Cada 17 de mayo, desde que tengo uso de razón, mi padre cogía su Chevrolet Silverado negra, montaba detrás a Nelo; su viejo galgo, recomponía su mochila con mudas para tres días, mandaba a mi madre que rellenara mi saco de tela con alguna ropa, y me llevaba de viaje.

Nunca sabía el destino, pero siempre me sorprendía.

Una vez incluso acabó borracho sobre la cama de un motel a las afueras de Arcoverde, los tres días, mientras yo aguardaba sentado sobre un banco de madera al amparo de un estrecho soportal pintado de rojo, con Nelo tumbado a mis pies.

En otra ocasión, la Silverado estuvo a punto de ser arrastrada entre el resto de cañas y ramas de las lluvias torrenciales que nos cayeron camino de Água Preta.

De tanto que usada la furgoneta, un año le falló y, de los tres, pasamos dos días buscando piezas para reponer aquel motor, cerca de Tabira. La verdad era que ya nadie usaba ese modelo, pero a él le servía para realizar sus trapicheos; llevar y traer fruta de las plantaciones cercanas. Ese era su oficio conocido.

Desde que tengo uso de razón, mi padre siempre me llevaba de viaje el día de mi cumpleaños, y aún no sé bien si era un regalo o una excusa.

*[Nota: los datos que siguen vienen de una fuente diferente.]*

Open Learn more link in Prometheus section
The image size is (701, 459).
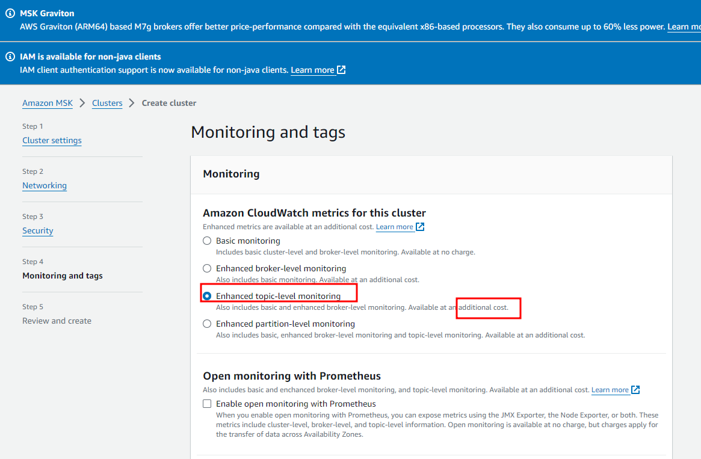(610, 390)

—Un hombre debe conocer mundo —insistía.

Nunca repitió destino.

En casa siempre se quedaban aguardando nuestro regreso mi madre, Dona María, que era la abuela, Juzinha y Lulú, mis hermanas pequeñas.

Mi padre era un hombre alto, pelo corto, rizado, bigote bien poblado, manos enormes y una mirada que sacaba la sangre con sólo clavarte aquellos ojos negros; era difícil resistirse. Yo no le llegaba al hombro.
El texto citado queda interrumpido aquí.